You might recall a paper published last year in which the authors reported that cellular senescence is a primary cause of declining capacity in liver regeneration with age. Here the obvious next step is taken, and a senolytic therapy is tested for its ability to restore the capacity of the aging liver to regenerate by clearing senescent cells. Improvement in all sorts of measures that normally decline with age is the expected result of senolytic treatment at this point, given the extensive evidence accumulated to date. Senescent cells are a cause of aging and age-related decline, they actively maintain a dysfunction state of metabolism via their secretions, and thus of course getting rid of them helps. Though, as noted in this paper, things are never as simple as we might hope them to be.

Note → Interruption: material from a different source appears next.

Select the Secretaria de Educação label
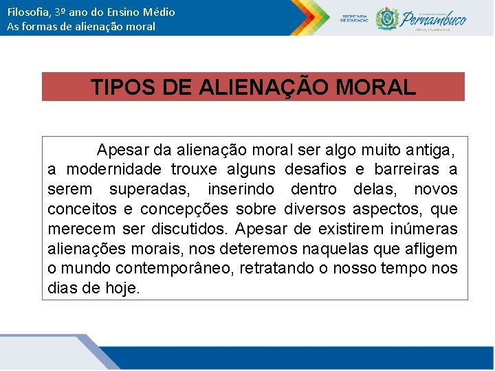(x=354, y=18)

Many tissues, including the liver, heart and limbs possess a limited regenerative capacity in newborn or young mice, but which is lost upon maturation. As far as we are aware, misregulation of senescence has not been causally linked to such loss of regenerative capacity. Here, we first assessed the dynamic patterns of senescence markers during liver regeneration in young and adult mice. Although a transient p53-independent increase in p21 is well described following partial hepatectomy, its precise functions remain unclear, and loss of p21 does not seem to adversely impact regeneration in young animals. However, in models of advanced aging and severe liver damage, aberrantly expressed senescence markers, including p21 and p16Ink4a have been reported to impede liver regeneration. For example, in models of liver fibrosis, a robust senescence response is induced primarily in the stellate cells, which serves to limit fibrosis. Other models of severe liver damage induce a pronounced p21-expressionin hepatocytes, which results in decreased regeneration, senescence,and senescence-spreading.
We find that following partial hepatectomy, the senescence markers p21, p16Ink4a, and p19Arf become dynamically expressed at an age when regenerative capacity decreases. In addition, we demonstrate that treatment with a senescence-inhibiting drug improves regenerative capacity, through targeting of aberrant p21 expression. Surprisingly, we also find that the senescence marker p16Ink4a is expressed in a different cell-population to p21, and is unaffected by senescence targeting. This work suggests that senescence may initially develop as a heterogeneous cellular response, and that treatment with senolytic drugs may aid in promoting organ regeneration.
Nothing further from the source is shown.